In the last several decades, disasters have caused human and economic losses across the region
The UN Development Programme (UNDP) and the European Union´s Directorate-General for European Civil Protection and Humanitarian Aid Operations (DG-ECHO) have signed partnership agreements in Colombia, Ecuador, Bolivia and Trinidad and Tobago aimed at supporting these countries to be better prepared to respond and recover from disasters.
Latin America and the Caribbean (LAC) is one of the most vulnerable regions to extreme weather events. Between 1997 and 2017, one in four natural hazards recorded in the world occurred in the LAC region.
The reduction of deaths caused by hazards had been consistently decreasing in the region, in part due to increased preparedness for humanitarian interventions. This important achievement has now been almost cancelled as the COVID-19 pandemic hit hard the region.
“According to OCHA, Latin America and the Caribbean is the second most disaster-prone region in the world with 152 million people affected by 1,205 disasters between 2000-2019. In this context, our cooperation with the European Union has been and continues to be instrumental in improving and enhancing coordination for emergency preparedness, response, and recovery,” said Luis Felipe López-Calva, UN Assistant Secretary-General and UNDP Regional Director for Latin America and the Caribbean.
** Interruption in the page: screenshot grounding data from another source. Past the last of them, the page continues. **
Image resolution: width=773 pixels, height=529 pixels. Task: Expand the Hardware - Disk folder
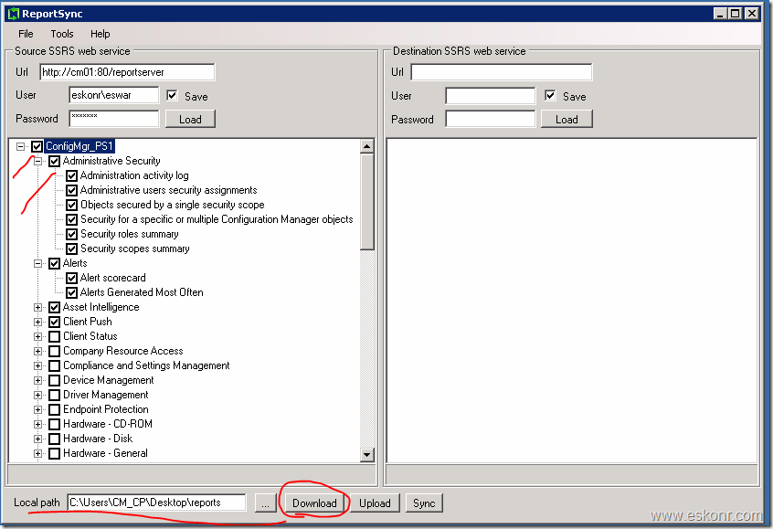pos(39,439)
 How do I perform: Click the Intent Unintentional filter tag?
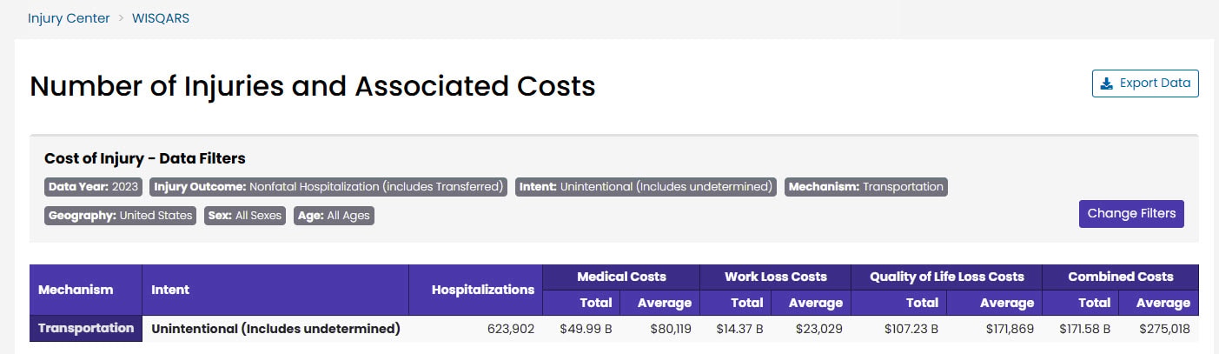click(646, 187)
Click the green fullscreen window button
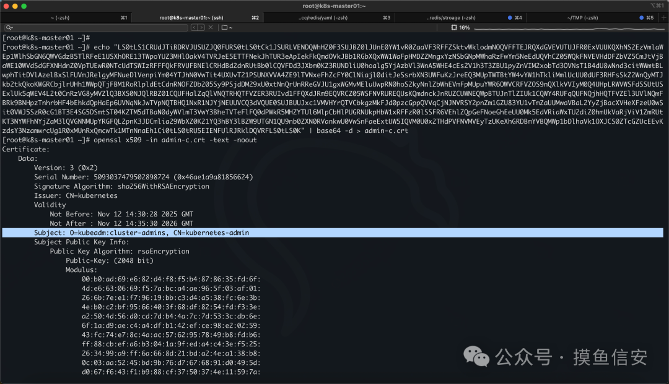This screenshot has width=669, height=384. point(24,6)
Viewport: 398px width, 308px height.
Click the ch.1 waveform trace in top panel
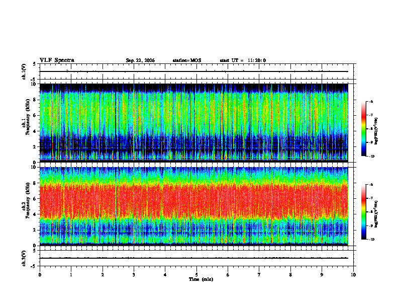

Over the past years, UNDP partnered with DG-ECHO and local actors to enhance capacities and develop procedures to strengthen preparedness and response to natural hazards, man-made disasters and epidemics. For example, the implementation of Early Warning Systems (EWS) to help communities have a timely knowledge of upcoming hazards has been one of the key areas of our cooperation. Under the leadership of the Caribbean Disaster Emergency Management Agency (CDEMA) in alliance with UNDP, IFRC and OCHA, six countries sought to strengthen disaster preparedness and risk reduction through EWS.
The regional collaboration between the EU and the UNDP has shown positive results in 2020, notably in Ecuador and across the Caribbean, a trend that mirrors a global partnership that has seen the European Union funding some 91 UNDP interventions for a total of approximately €164 Million since 2003.
“We are pleased to continue working with the UNDP across the disaster-prone Latin America and Caribbean region, where Covid-19 outbreaks, conflicts and violence as well as forced migrations cumulate their negative effects to the impact of natural hazards,” says Alvaro de Vicente, Head of DG ECHO´s regional office in Latin American and the Caribbean. “Our joint objectives are to reinforce authorities’ preparedness and capacities to timely intervene either before or immediately after a disaster. We also aim at supporting first responders’ capacities and the resilience of people exposed to multiple risks and living in vulnerable circumstances, with a particular focus on indigenous populations.”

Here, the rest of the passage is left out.